PRO Act And ABC Test: No One Knows What The Effects Will Be

From Forbes, Erik Sherman provides an outstanding discussion of the possible effects of the Protecting the Right to Organize Act (the “PRO Act”). The following are some excerpts from Erik’s terrific article showing the complexity of the issue:

You may have followed debates about the Protecting the Right to Organize (PRO) Act, union-friendly legislation that would make the largest modifications to the long-standing National Labor Relations Act since the Taft-Hartley Act restricted union power in 1947. In the process, you’ve likely heard about the ABC test and heard absolute statements about how the bill, if enacted, would affect independent contractors (ICs)—self-employed small businesspeople.

Those statements may have been “this will only affect the right of independent contractors to join a union and nothing more” by supporters or “the entirety of self-employment will melt in a blinding solar flare if the bill passes” from critics.

Neither is true. Instead, the biggest problem is uncertainty for ICs, businesses large and small, and even employees.

Experts in tax law as well as labor law attorneys representing both employers and employees have all told me that the legislation will potentially clash with existing laws in many ways. Untangling that could require years of court cases, potentially endanger the ability of many long-established independent contractors to continue their businesses, and even possibly hurt many people supporters claim it will help.
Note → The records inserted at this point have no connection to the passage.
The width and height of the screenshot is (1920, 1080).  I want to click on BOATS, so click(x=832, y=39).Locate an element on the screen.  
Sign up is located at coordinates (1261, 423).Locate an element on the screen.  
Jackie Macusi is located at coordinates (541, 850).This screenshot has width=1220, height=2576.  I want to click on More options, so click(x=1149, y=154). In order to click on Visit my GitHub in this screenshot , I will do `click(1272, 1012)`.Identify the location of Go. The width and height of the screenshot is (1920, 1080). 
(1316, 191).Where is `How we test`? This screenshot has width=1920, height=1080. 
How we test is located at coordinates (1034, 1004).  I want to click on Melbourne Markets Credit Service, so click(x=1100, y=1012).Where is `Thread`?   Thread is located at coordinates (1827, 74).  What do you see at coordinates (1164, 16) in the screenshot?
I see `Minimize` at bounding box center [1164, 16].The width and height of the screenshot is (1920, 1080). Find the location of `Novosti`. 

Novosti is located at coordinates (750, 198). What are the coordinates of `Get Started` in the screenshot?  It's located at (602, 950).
Could, would, maybe, and might are words frequently used to create fear. In this case, though, they provide the only apt and reasonable descriptions available.

As Jeremy Schatz of Virtus Law Group, a labor lawyer who represents employee plaintiffs suing employers in Alabama, put it, the ABC test in the PRO Act is a “massive conflict” with existing laws (not unusual for any new law that doesn’t try to address contradictions with existing statutes) and that anyone who says they know exactly what the implications are is “not being truthful.”

 

Proponents have frequently emphasized the legislation would only affect the National Labor Relations Act. That is true and it’s exactly why the legal conflicts would exist. “The IRS has one test [for independent status], the Department of Labor has one test, state laws have other tests,” Moran continued. Title VII of the Civil Rights Act of 1964, which prohibits discrimination based on race, color, religion, sex, and national original, “has a different test, too.”

“Anyone who tells you they’re confident on how broad or narrow that phrase [the usual course of business] is going to be, they’re not being honest,” said Daniel Kalish, managing partner of HKM Employment Attorneys, a large national law firm that represents employees and unions.

The PRO Act technically only applies that standard regarding unions. However, the Biden administration, unions, and Democrats have all declared their desire to push the ABC test into all areas of employment, labor, and tax law. That is what worries so many ICs.

There is also an additional issue. “Although this is narrowly drafted to only amend the National Labor Relations Act, it is likely to be used as guidance in a number of other contexts,” Moran said.

“How are other courts going to apply this test?” Kalish asked. “Are courts going to interpret the statutory language in a way that will make it more likely workers are employees?”

“There’s variation among federal statutes already,” said Michael Hayes, a professor of employment and labor law at the University of Baltimore School of Law. “The IRS has a different test from the Department of Labor for the Fair Labor Standards Act. If this is not passed in the Senate, of course everything stays the same. But I do think the Department of Labor and maybe the IRS might take another look at the definition of an independent contractor. The percentage of workers being brought into that category is increasing so much.”

Taxes and other issues

One aspect of being an IC is operating under laws designed for businesses, not employees.

“It allows them to deduct certain expenses, to set themselves up more along the lines of a business,” said Chester Spatt, professor of finance at Carnegie Mellon University’s Tepper School of Business. Without that ability, a business can become untenable as the Tax Cuts and Jobs Act of 2017 eliminated employee deductions for non-reimbursed business expenses. Now not only is the IC paying the expenses but taxes on them as though the money was profits sitting in their bank accounts.

But even without intended extension of the ABC test into all other areas of law, if the claimed intent is to let ICs join unions, that could have a negative effect.

ICs who work as part of a union and under a collective bargaining agreement could potentially find the IRS—which has its own complex test—in disagreement over their tax status.

“Now you have two federal laws. If they’re conflicting, that’s not as easy [to resolve],” said Michael Raiken, a tax attorney and CPA who is an associate at E. Martin Davidoff & Associates.

This quickly gets tangled. If someone has treated themselves under taxes as a contractor for a long time, the IRS may leave things given a “quirky section that was never codified into the [Internal Revenue code],” Raiken said. That isn’t a guarantee and it also doesn’t keep employers from taking their own preventative action to what they would see as a risk.

The most likely prediction lawyers were willing to make was that the interplay between the NLSA and long-standing antitrust legislation would “probably” prevent ICs in a union to run afoul of issues like price-fixing, which technically they otherwise could. But then they are in a union—probably participating in collective bargaining (Why else would they join?)—and may be worrying about many other things.